• **Problem**:
Put everything in the records from the line containing "Where should I click to: Click the embroidered" down to the line containing "point(39,174)" into a Markdown table with the columns Row and Line, skipping blank lines. Include only those lines.
= = = = =
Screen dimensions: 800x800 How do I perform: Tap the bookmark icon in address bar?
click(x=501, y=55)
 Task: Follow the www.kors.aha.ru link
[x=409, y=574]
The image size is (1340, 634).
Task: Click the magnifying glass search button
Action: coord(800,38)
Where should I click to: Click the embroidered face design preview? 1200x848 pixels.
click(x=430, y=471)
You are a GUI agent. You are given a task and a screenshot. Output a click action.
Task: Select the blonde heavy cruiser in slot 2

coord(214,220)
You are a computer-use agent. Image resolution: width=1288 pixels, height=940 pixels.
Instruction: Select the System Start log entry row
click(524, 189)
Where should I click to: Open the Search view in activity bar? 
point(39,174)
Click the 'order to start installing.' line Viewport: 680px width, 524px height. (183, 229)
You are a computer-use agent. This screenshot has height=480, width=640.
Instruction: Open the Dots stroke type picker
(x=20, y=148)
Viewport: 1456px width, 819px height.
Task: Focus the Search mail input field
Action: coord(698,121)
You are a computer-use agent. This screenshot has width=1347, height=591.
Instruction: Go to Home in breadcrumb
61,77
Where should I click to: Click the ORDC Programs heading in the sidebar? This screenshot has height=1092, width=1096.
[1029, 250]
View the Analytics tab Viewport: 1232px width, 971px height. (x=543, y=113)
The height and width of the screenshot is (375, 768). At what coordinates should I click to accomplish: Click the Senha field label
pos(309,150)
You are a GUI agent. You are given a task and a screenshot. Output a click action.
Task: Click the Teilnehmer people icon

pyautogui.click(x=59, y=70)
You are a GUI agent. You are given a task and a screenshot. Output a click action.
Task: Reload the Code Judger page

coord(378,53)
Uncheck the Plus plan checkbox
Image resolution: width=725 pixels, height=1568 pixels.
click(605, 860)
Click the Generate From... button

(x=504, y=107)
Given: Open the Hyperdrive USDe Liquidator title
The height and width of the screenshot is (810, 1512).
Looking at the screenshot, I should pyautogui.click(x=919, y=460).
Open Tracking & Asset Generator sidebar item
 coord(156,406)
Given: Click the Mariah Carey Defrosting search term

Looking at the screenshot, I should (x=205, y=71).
= = = = =
• **Result**:
| Row | Line |
|---|---|
| 1 | Where should I click to: Click the embroidered face design preview? 1200x848 pixels. |
| 2 | click(x=430, y=471) |
| 3 | You are a GUI agent. You are given a task and a screenshot. Output a click action. |
| 4 | Task: Select the blonde heavy cruiser in slot 2 |
| 5 | coord(214,220) |
| 6 | You are a computer-use agent. Image resolution: width=1288 pixels, height=940 pixels. |
| 7 | Instruction: Select the System Start log entry row |
| 8 | click(524, 189) |
| 9 | Where should I click to: Open the Search view in activity bar?  |
| 10 | point(39,174) |